MTHM506 Statistical Data Modelling
Problem Sheet 2
(Covers Topics 3-4)
You should attempt all questions on this sheet. The questions constitute both summative (indicated by marks) and
formative assessment. Marks achieved in this assignment will contribute 25% of the final module mark. Solutions
are expected to be clearly explained, concise, well structured and well presented. Give R input commands
for each model fitted (e.g. ‘model <- gam(...)’). Do not display too much raw R output as part of your
solutions (e.g. don’t display the full output of ‘summary(model)’), but edit this down to the essentials. All
plots should have titles and appropriately labelled axes. Hand written solutions will be accepted, but a more
professional word processed submission is preferred (as is a mixture of the two).
Topic 3
1. The data set globalMeanTemp contains global mean temperature monthly “anomalies” for 1880–2013.
The term “anomaly” means an overall mean value was substracted from the original data points. Interest
lies in quantifying the temporal trend (change in the mean over time) in the data.
(a) Why does an additive model make sense for this data set?
(b) Fit an additive model to this data, ensuring this has adequate flexibility and that it fits the data well.
(c) Produce a plot of the data and estimated mean (trend) along with 95% confidence as well as
prediction intervals.
(d) Investigate (using additive models) whether there is a significant seasonal cycle in the data.
2. In this question we return to question 2 from sheet 1 where the following non-linear Gaussian model
was implemented:
yi ∼ N
θ2 + xi
, σ2
The relevant data are stored in the dataframe nlmodel.
(a) Fit a Gaussian GAM with identity link using the function gam() in R package mgcv. Use a cubic
spline basis and assume a basis dimension of q = 9 by denoting the smooth function of x as
s(x,k=9). (1)
(b) First check whether the rank of 9 is enough by running the function gam.check() on the fitted
model and checking whether the effective degrees of freedom is close to the maximum possible
(q− 1). This function also produces residual plots so also comment on those (but note that it plots
deviance residuals and not standardised deviance residuals). (6)
(c) Use the function predict() with se.fit=T to produce the fitted line along with 95% confidence
intervals. Given that the true relationship between x and the mean is the one given above, i.e.
(θ1x)/(θ2 + x), state why you would want to reduce the rank of this model. (3)
3. In this question we return to the AIDS data from sheet 1: the number of quarterly aids cases in the UK,
yi, from January 1983 to March 1994.
(a) Fit a Poisson GAM (using a cubic spline) with a log link, where the response is the number of cases
and date is the predictor.

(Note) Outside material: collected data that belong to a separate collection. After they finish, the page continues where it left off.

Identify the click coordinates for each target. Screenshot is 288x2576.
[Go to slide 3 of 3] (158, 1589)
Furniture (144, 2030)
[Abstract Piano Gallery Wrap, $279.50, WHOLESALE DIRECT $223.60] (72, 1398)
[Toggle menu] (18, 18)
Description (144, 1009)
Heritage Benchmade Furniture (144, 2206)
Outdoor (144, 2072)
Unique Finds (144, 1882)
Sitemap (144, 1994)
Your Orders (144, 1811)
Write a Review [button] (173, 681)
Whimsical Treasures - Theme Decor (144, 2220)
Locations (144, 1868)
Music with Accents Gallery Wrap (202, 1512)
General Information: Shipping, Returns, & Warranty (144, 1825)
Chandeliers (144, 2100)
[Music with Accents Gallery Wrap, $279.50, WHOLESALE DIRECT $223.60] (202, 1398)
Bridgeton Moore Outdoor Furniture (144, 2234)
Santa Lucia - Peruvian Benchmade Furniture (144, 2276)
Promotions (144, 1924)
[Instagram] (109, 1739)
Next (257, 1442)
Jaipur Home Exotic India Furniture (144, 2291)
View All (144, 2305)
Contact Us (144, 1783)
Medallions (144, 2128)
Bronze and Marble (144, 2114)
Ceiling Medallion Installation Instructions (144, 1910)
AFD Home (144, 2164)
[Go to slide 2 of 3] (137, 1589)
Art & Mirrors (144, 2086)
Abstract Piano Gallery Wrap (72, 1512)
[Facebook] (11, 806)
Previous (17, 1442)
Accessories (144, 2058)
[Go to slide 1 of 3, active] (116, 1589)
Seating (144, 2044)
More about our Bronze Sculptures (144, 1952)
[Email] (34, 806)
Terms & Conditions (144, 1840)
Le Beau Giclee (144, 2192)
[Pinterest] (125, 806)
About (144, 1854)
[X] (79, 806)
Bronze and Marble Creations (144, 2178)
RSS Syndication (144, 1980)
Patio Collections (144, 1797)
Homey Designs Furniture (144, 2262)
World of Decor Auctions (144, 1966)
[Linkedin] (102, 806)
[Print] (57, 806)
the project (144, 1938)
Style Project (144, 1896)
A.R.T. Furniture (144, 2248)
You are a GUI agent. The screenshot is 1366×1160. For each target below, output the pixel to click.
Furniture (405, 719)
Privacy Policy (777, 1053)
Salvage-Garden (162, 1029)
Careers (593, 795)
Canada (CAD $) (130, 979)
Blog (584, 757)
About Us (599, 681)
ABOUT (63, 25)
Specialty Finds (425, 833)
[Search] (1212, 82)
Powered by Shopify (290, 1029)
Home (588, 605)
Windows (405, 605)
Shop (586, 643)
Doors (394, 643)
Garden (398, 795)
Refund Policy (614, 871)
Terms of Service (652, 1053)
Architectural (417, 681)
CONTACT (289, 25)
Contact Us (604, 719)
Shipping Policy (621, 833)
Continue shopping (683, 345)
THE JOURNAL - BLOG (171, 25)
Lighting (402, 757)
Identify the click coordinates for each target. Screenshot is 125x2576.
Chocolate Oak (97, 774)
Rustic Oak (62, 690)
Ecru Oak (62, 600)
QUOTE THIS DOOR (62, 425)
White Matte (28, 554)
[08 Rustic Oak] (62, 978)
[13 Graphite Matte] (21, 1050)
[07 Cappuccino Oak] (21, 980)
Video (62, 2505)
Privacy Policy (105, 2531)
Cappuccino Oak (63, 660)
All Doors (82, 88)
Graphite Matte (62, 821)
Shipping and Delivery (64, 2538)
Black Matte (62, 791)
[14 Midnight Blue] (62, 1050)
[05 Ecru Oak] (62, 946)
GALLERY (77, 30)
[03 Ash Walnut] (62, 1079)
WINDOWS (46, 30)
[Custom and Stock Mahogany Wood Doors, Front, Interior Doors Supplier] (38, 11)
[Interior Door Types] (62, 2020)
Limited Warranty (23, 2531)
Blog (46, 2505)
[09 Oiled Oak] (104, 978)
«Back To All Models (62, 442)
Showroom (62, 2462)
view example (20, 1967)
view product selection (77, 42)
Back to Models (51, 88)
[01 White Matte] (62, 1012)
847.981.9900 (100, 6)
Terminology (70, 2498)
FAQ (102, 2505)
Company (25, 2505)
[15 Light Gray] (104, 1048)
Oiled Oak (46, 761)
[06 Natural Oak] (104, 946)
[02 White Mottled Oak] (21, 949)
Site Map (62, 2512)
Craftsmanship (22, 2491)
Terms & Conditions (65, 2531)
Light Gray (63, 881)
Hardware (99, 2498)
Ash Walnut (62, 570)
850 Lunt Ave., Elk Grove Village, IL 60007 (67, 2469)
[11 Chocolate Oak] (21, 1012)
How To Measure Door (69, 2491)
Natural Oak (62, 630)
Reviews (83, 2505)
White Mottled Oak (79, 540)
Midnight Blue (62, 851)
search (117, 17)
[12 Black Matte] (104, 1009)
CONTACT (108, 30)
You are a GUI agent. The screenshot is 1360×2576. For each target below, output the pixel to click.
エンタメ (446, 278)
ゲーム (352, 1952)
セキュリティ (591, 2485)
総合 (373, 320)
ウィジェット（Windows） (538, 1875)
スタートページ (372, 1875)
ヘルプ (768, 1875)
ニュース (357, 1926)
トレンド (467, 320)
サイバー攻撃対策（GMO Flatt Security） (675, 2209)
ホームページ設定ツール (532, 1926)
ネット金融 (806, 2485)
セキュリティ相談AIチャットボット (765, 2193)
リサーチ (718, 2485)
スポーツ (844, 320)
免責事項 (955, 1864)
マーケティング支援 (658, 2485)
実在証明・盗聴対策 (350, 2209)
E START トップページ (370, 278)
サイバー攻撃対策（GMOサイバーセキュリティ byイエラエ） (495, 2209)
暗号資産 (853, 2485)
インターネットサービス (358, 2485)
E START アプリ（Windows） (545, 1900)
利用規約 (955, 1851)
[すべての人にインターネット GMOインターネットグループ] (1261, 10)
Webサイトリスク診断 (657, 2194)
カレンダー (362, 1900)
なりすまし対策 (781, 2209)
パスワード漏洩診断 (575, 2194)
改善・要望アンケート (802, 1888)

Plot the counts against date and add the predicted line with associated
95% confidence intervals, and comment on the fit. Make sure to use an appropriate rank and
perform relevant model checking with respect to residual plots and the deviance. (8)
(b) Suggest two alternative models that would improve the fit. Implement one of these, and perform the
same model checking as in 3a. Also produce a plot of the predicted line with 95% CIs. Comment
on any differences between the predicted smooth lines of the two models and the possible reason
behind this. (8)
4. The dataframe munichrent which contains data on net rent per month in Euro (‘rent’) for more 3,000
randomly sampled similar sized apartments in Munich Germany. Other variables in the data set are
the year of construction (‘yearc’) the quality of the location according to an expert assessment (a three
level factor (‘location’) — average location (1), good location (2), top location (3)) and an additional
factor (‘district’) giving the actual district of munich in which the apartment is situated. Interest lies in the
relationship (if any) between net rent and the year of construction and also the expert assessment of
the location and possibly the interaction between year of construction and assessed quality of location.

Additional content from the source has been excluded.